* What needs to be done *
Your answer must be an exact copy of the records below.

* Source data *
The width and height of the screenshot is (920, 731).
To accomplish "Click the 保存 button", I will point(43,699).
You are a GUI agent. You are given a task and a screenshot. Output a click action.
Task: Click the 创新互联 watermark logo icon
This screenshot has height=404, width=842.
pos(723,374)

* Written answer *
The width and height of the screenshot is (920, 731).
To accomplish "Click the 保存 button", I will point(43,699).
You are a GUI agent. You are given a task and a screenshot. Output a click action.
Task: Click the 创新互联 watermark logo icon
This screenshot has height=404, width=842.
pos(723,374)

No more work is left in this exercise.